In a broadcast of the economist panel of BNR Nieuwsradio, Professor of Public Economics at Erasmus School of Economics Bas Jacobs discusses the problems regarding Chinese real estate company Evergrande.
300 billion dollars in debt: Chinese real estate company Evergrande is in a great deal of trouble. This became known because the Chinese government obliged real estate companies to publicize their debt in order to confine the price of real estate projects. For a long time, the strategy of Evergrande has been to borrow huge sums of money from state banks to finance its operations. By this time, the company seems to be incapable of repaying its debt. Some people have called Evergrande ‘the Chinese Lehman Brothers’.
A true dilemma
However, Jacobs points to the differences between these two situations. The analogy seems to be wrong, since the interconnectedness between business and the government is a lot higher in China in comparison with the United States. At this moment, the Chinese government is contemplating how the issue can be resolved without having the middle-class feel the pain of absorbing the shock. This is extremely important to the administration, since it is anticipating an emerging middle-class that has to be aware of the economic progress. The government is facing a dilemma: how can this be achieved without signaling to businesses and banks that even acquiring huge amounts of debt isn’t crossing a line? One thing seems to be quite sure: the government will intervene to limit the damage done to the economy and the trust of its people.

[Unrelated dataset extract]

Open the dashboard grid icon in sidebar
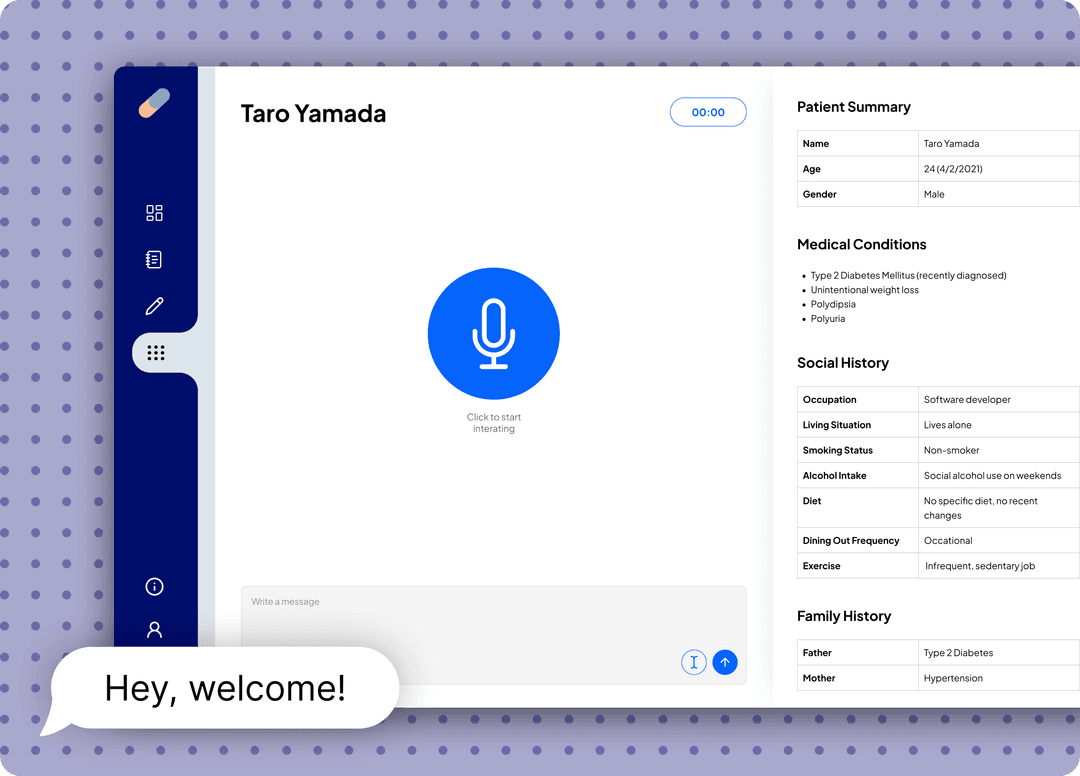1080x776 pixels. (154, 213)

The risk of a domino effect
According to Jacobs, Evergrande is in itself not big enough to cause big problems for the Chinese economy. However, the situation is different when it turns out that there are other real estate companies that have toxic loans outstanding. This complicates the situation, since it cannot be ruled out that the system has financed dangerous projects. Moreover, forecasting is even more difficult since the information from China often turns out to be unclear. There seems to be a deeper matter going on; the government holds on to the goal of attaining an increase in GDP of 6 percent per year. Jacobs stresses that this simply won’t be possible in the long run. ‘After the convergence, if China approaches the developed world, the developmental growth will be at its end. This means that economic growth cannot go faster than technological advancements which lead to an increase in productivity’.